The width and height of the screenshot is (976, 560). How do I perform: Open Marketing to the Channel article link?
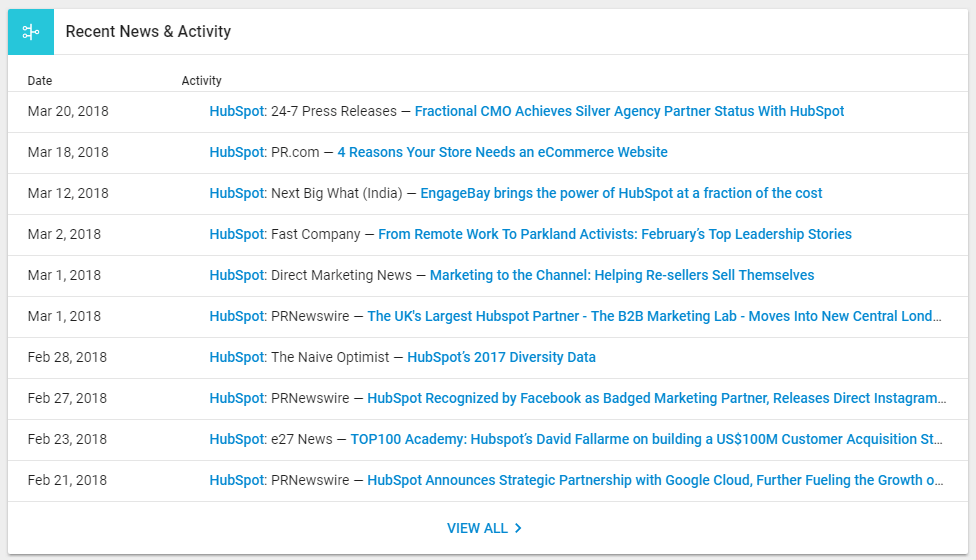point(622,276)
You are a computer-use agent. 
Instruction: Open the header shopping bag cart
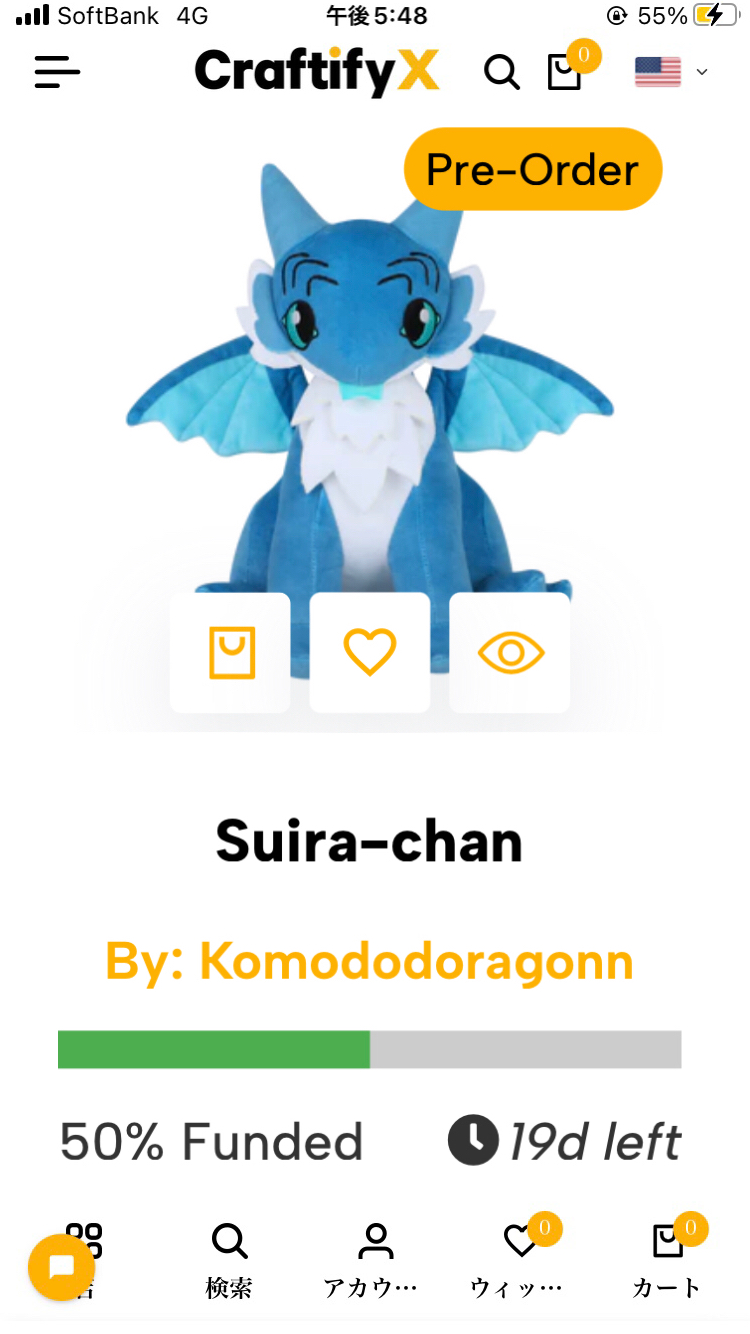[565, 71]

◆ ◆ ◆ ◆ ◆

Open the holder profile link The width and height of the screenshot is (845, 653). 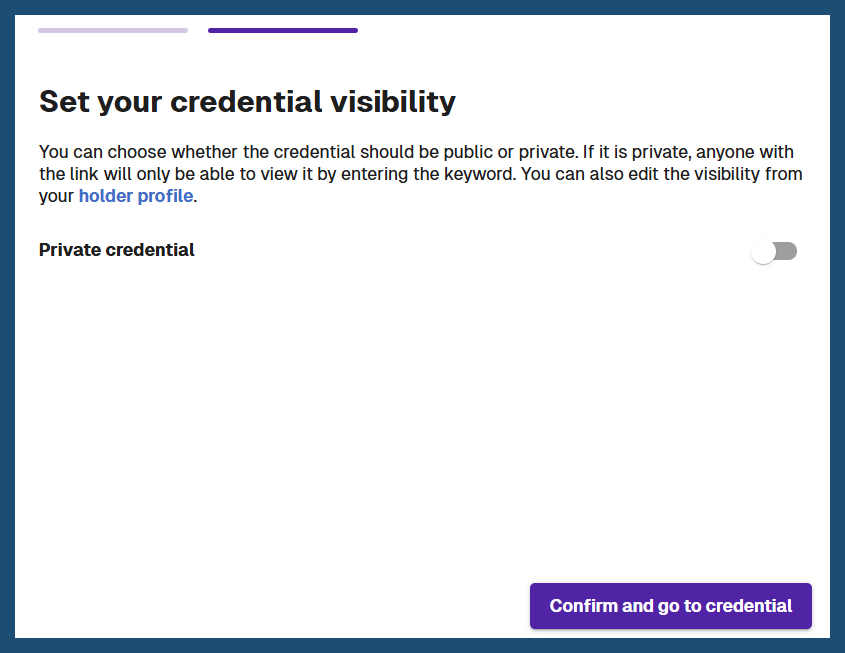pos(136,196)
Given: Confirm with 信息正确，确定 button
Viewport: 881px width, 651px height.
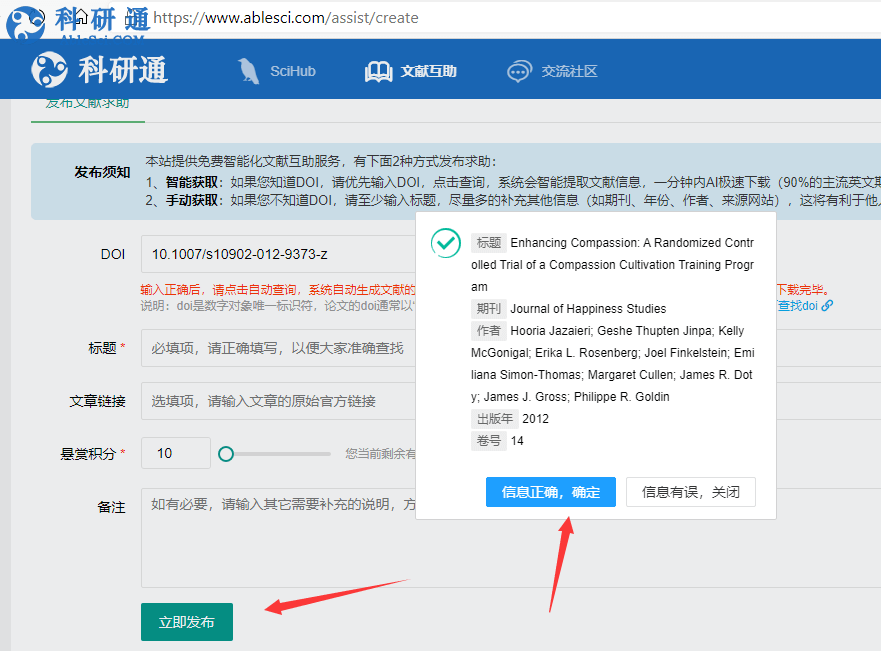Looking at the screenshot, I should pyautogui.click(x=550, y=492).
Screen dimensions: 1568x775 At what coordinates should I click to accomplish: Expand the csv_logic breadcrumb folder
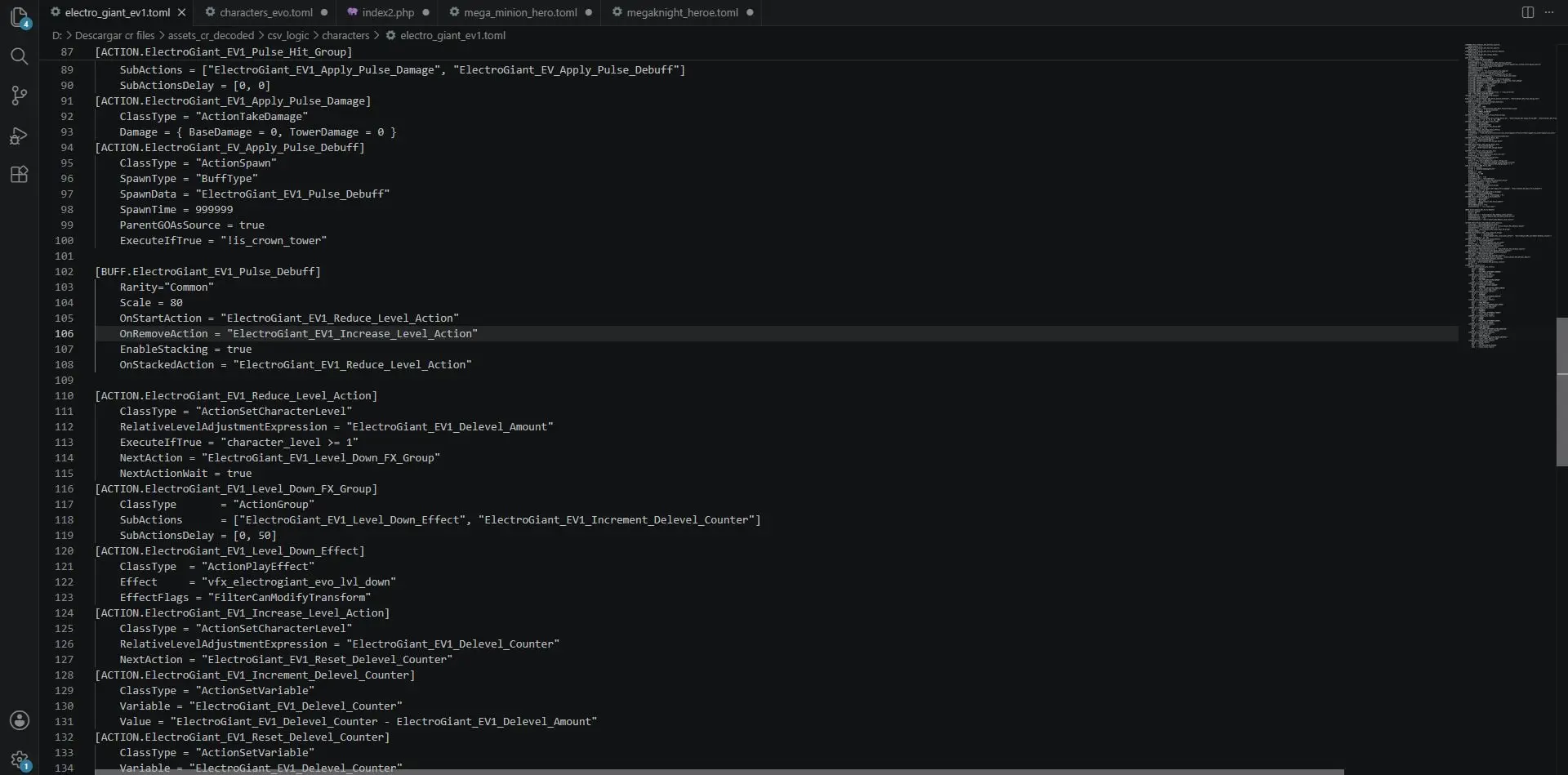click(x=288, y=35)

◆ ◆ ◆ ◆ ◆

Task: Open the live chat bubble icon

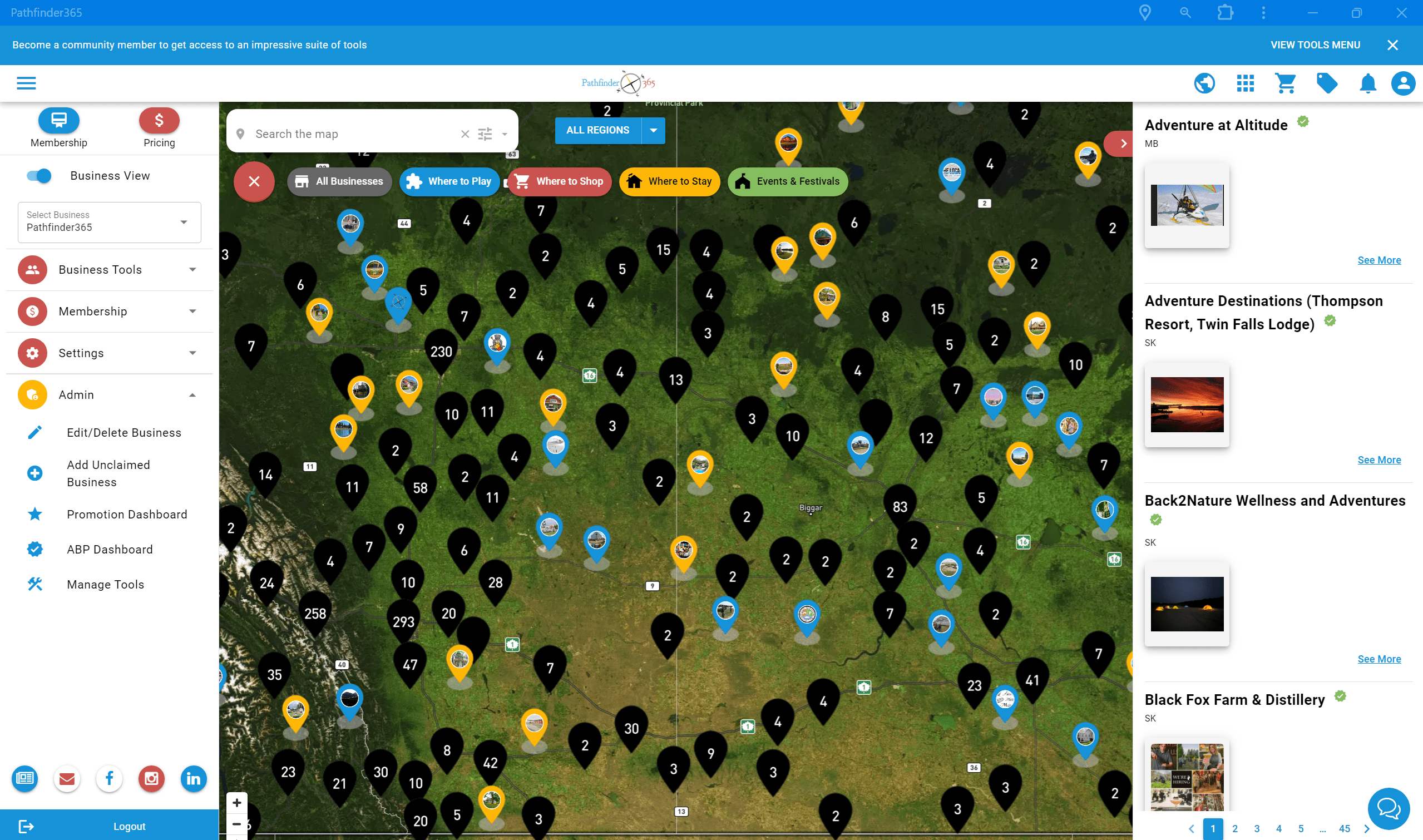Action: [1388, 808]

◆ ◆ ◆ ◆ ◆

PROBLEM STATEMENT:
Rewrite the records in the part that opens with the line containing "Screen dimensions: 1568x775" and closes with the line containing "click(x=288, y=35)", requests included, scaling every coordinate in the answers by 0.35 and rounding to whole numbers, with halves rounded up. Leave the requests' own numbers unchanged and omit the pictures.

CORRECT RESULT:
Screen dimensions: 1568x775 At what coordinates should I click to accomplish: Expand the csv_logic breadcrumb folder
click(x=101, y=12)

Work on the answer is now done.